→ **INSTRUÇÕES E REQUISITOS**
Resuma em duas frases o trecho abaixo sobre o apóstolo Paulo e a economia do Velho Testamento.

→ **TRECHO DO TEXTO**
----
Este fato é vizível de forma gritante nos dias em que o Filho de Deus esteve aqui em carne. Quase chega a parecer que o Espírito da Verdade teve – entre outras coisas – a deliberada intenção, ao inspirar os Evangelhos, de expor este fato terrível de que os homens podiam estar feroz e completamente comprometidos com as coisas exteriores e objetivas como tradição, rituais, dogmas, etc., e, ao mesmo tempo, estar completamente distantes de seu significado e valor espiritual. O apóstolo do qual estamos falando neste exato momento era anteriormente uma dessas pessoas. Na verdade ele achava que precisava fazer muitas coisas contrárias a Cristo, e ele veementemente fez o que acreditava ser o seu entendimento daquilo que a sua Bíblia exigia. É exatamente neste ponto que o apóstolo concentrou sua revelação em relação à mudança na economia Divina de uma era para outra. Este é o significado de suas palavras em relação ao mistério Escondido desde as eras e gerações. Ele conhecia, e ninguém conhecia melhor do que ele, a natureza e as características daquela economia do Velho Testamento. Era uma economia de externalidades, de rituais, vestimentas, liturgias, formalidades, lugares particulares, edifícios e localidades; homens vestidos de forma diferente de outros homens, nomes e títulos, classes religiosas, e mil e outras coisas que passaram a compor o sistema religioso; ordens, adornos e procedimentos. Era o sistema do visível, do tangível, do temporal e do palpável. Muito maravilhoso, elaborado, atraente, impressionante; os desfiles de sumo sacerdotes, sacerdotes e atendentes, com vestes, mitras e incensários, etc. Isto tudo era muito familiar para Paulo em sua vida anterior, e eram apenas coisas, ao lado do qual não havia nada comparável.
----
→ **DADOS REGISTRADOS**
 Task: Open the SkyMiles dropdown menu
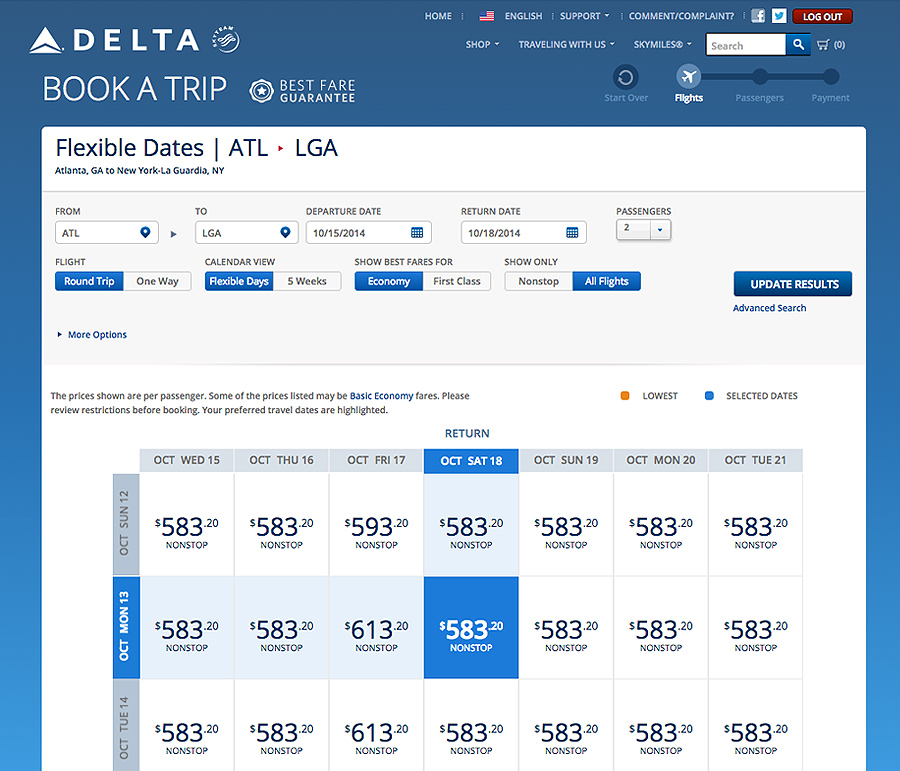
----
→ **SOLUÇÃO DO PROBLEMA**
Os Evangelhos parecem expor o fato de que os homens podiam estar ferozmente comprometidos com tradições, rituais e dogmas e, ao mesmo tempo, completamente distantes de seu significado espiritual, como fora o próprio apóstolo, que antes fazia coisas contrárias a Cristo. Paulo conhecia como ninguém a economia do Velho Testamento, um sistema visível e tangível de rituais, vestimentas, liturgias e sacerdotes, e concentrou sua revelação na mudança da economia Divina de uma era para outra.